“Ivory Shoals” Depicts A Lost, Desperate Child’s Journey to Embracing the Great, Big World That’s Outside

John Brandon, author of the acclaimed novels Arkansas, Citrus County, and A Million Heavens, returns with his latest work of fiction, the rambunctious, on-the-road bildungsroman, Ivory Shoals.

In the post-Civil War set Ivory Shoals, Brandon tells the story of twelve-year-old Gussie Dwyer, who is heartbroken and alone after his beloved mother’s death. Gussie decides that it’s time he starts “looking to unbastard” himself and sets off on a journey that takes him throughout the state of Florida as he searches for his father, Madden Joseph Searle, who doesn’t even know of his son’s existence.
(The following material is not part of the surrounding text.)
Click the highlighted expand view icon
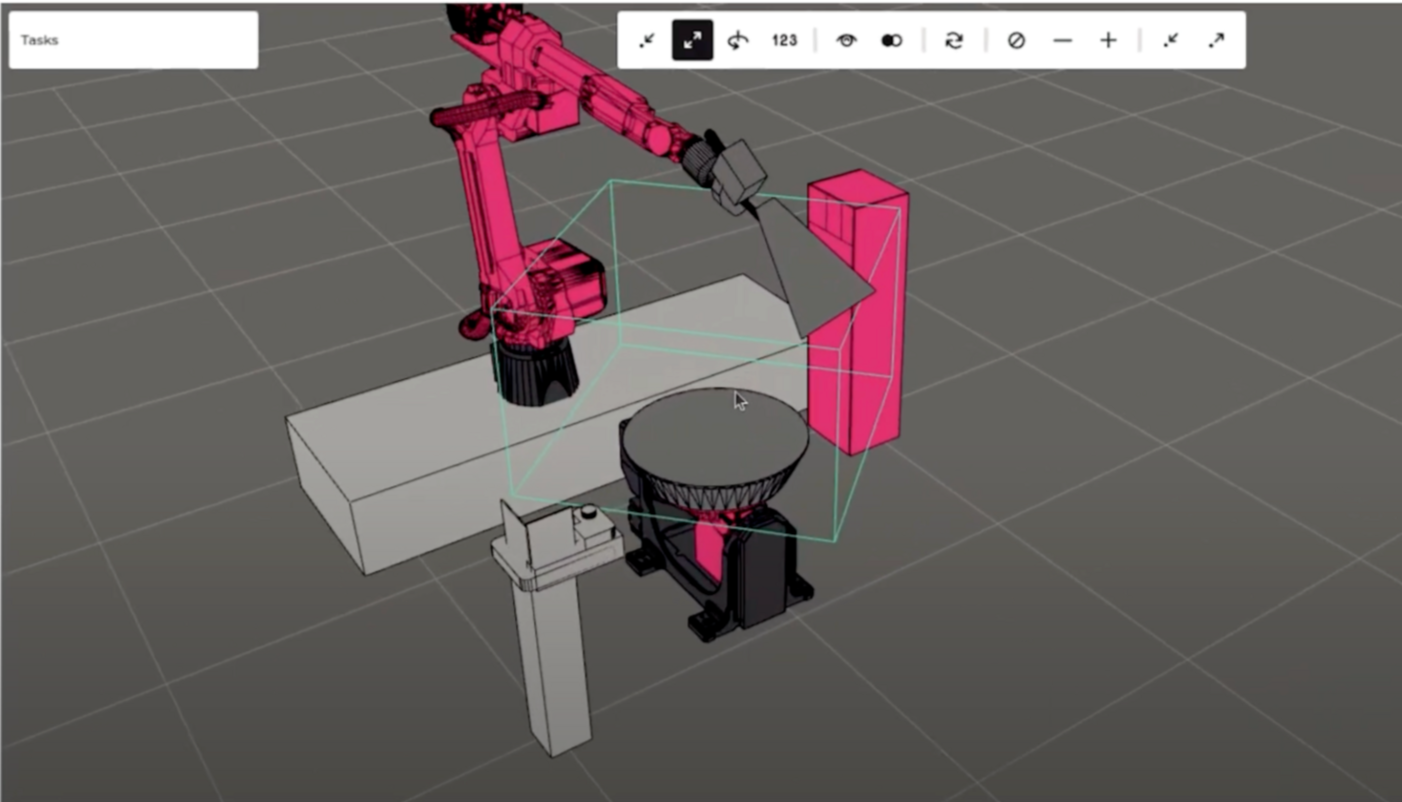The image size is (1402, 802). coord(692,40)
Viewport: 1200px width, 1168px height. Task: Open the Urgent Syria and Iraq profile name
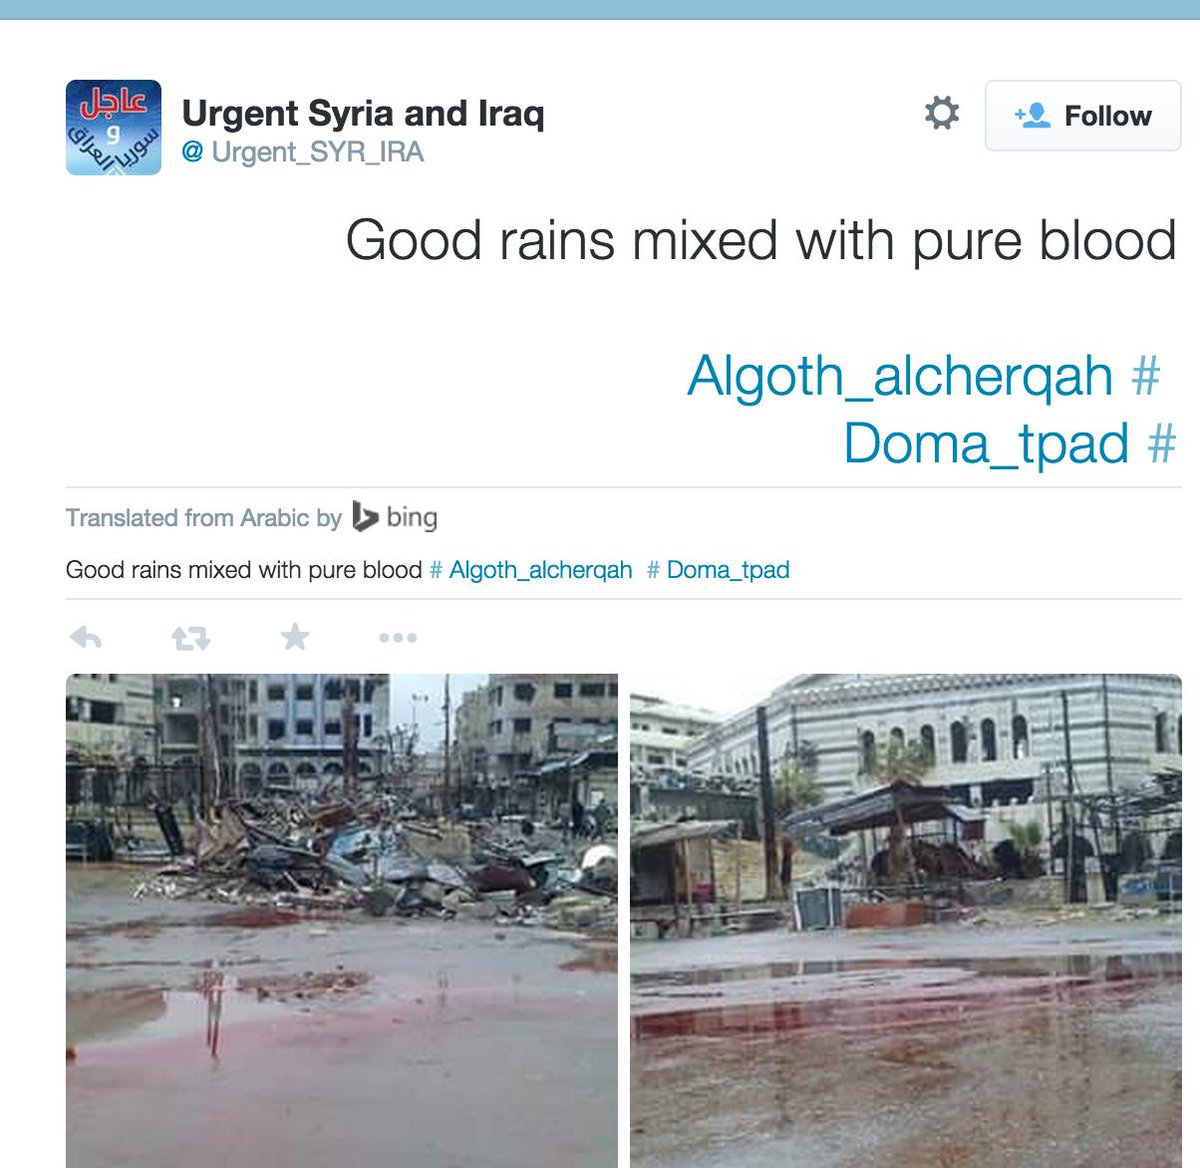coord(363,113)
As Gussie makes his way to the titular location in which his father resides, he encounters plenty of scoundrels and rascals who try to stop him. There is talk of thieving, “Yankee-hatin,” and cat drownings. There’s a tracker named August, who Gussie knows has a “genius […] for cold-eyed violence.” There’s Julius, Gussie’s own half-brother, who seems set to protect his claim, no matter the cost, within the Dwyer family. 

While it’s easy to see the meanness in these pages, there’s just as much kindness. Gussie himself carries a “bit of the goody-two-shoes about him” as one character observes. He frets about having to hunt his own food. Ultimately, the boy just wants to respect his mother and live the way she taught him, which is more “shoulds and shouldn’ts” than he can count. There’s also a strong supporting cast of kind, well-meaning characters — particularly women — who go out of their way to assist Gussie along his way and who try to see to his safety. 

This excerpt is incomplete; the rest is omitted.